When Pauline Gaitan heard two “bangs” early on Sunday August 24, she thought it was firecrackers. But she heard three other bangs soon after and she went outside her home to see what was happening on her block.
In front of her house, a gray-colored Toyota Sequoia had its windows blown out and she heard a woman screaming from inside the vehicle. Then she looked at the sidewalk next to the car.
“The dad was right there on the sidewalk, laying down on the sidewalk and his son was next to him telling him ‘dad, get up’,” she recalled. “He was bloody.
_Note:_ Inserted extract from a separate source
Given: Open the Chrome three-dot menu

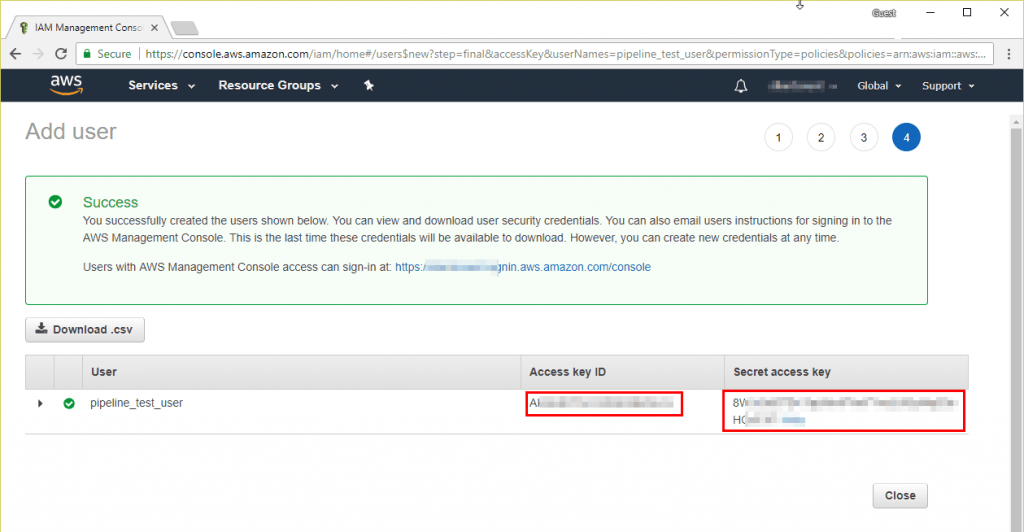Looking at the screenshot, I should [x=1008, y=53].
I didn’t know there was a dead person inside.”
Gaitan also saw a tan-colored SUV go by and then speed off after reaching the corner.
“This was horrifying,” said Gaitan, a witness to the aftermath of a heartless shooting along the 1400 block of Celis Street in San Fernando that claimed the life of Mariana Franco, 22, who was with her family en route to Santa Rosa Church, where her parents, Jose and Beatriz Franco, were Eucharist ministers and members of the church for twenty years. Two younger children, also in the car, were not injured.
Several parishioners showed up at the site later in the morning, including Isabel Rodriguez, who said the Francos had been part of her wedding at the church.
“They were very involved in the church,” said Rodriguez. “This is pure vandalism, by people who simply think of bad of stuff, and ‘boom ‘ ‘boom’, anyone of us is in danger.” Others noted the challenges the family already had and the tragedy of losing their much loved daughter, who had special needs and was wheel chair bound.
It was also noted a somewhat ironic twist, the Francos used to live almost in front of the home where they were shot at on Sunday, according to Al (who did not want to provide his last name), another neighbor who heard the shots.
“I used to see them passing by all the time (as they headed to church),” he said.
According to police, the Francos were shot after they pulled over to the side of the road.
“A car was driving erratically behind them. They thought the person was drunk and decided to pull over. The car pulled right next to them and then somebody starts shooting,” described San Fernando Police Chief Robert Parks.
That shooting, at 5:50 a.m., was one of three recorded in a span of an hour in the area of San Fernando, Sylmar and Pacoima.
At around 6:20, a man between 25 and 35-years-old was gunned down at Sylmar Recreation Center where he was picking up recyclables. His body laid on the ground next to the basketball court, covered with a sheet by late Sunday morning. No family appeared at the scene and it was speculated that he was homeless.
And around 6:45 a.m., 59-year-old Gloria Esperanza Tobar, was gunned down inside her vehicle while she waited along Fillmore Street to give someone a ride. She was parked close to the corner at Glenoaks in Pacoima and was headed to Guardian Angel Catholic Church where she also served as Eucharist minister.
“She was a God fearing person,” said Tobar’s niece, Lupe Flores, who showed up at the scene of the crime, where white sheets covered the back and front window of the tan-colored Toyota Camry Tobar was driving.
“People were waiting for her at the church and she never showed up,” Flores added.
Tobar had three children and six grandchildren, said Flores, who was as distraught and confounded as everyone else with the rash of shootings in the tight knit community early Sunday morning.
“We just don’t know what’s happening,” she said.
Residents gathered on street corners beyond the yellow taped barriers that police set up and throughout the day the sounds of police and media helicopters flew overhead. Families tried to keep their children indoors while others unsure about their safety sought refuge elsewhere. Parents were nervous and wondered whether they should consider keeping their kids home from school.
By Sunday afternoon, Sgt. Frank Preciado of the Los Angeles Police Department, confirmed the three shootings were perpetrated by the persons riding in the same vehicle and with the same weapon and sounded a note of alarm.
“It’s a major public threat,” Preciado said, but he noted the shootings “appeared to be random.”
Late that night, SWAT and police agents showed up at a Sylmar home where a man barricaded himself for nearly an hour.
On August 25 authorities identified Alexander Hernandez as a “person of interest” in the fatal drive-by shootings. On August 26, authorities began to build their case against him charging him with animal cruelty and other shootings prior to those in the Northeast Valley.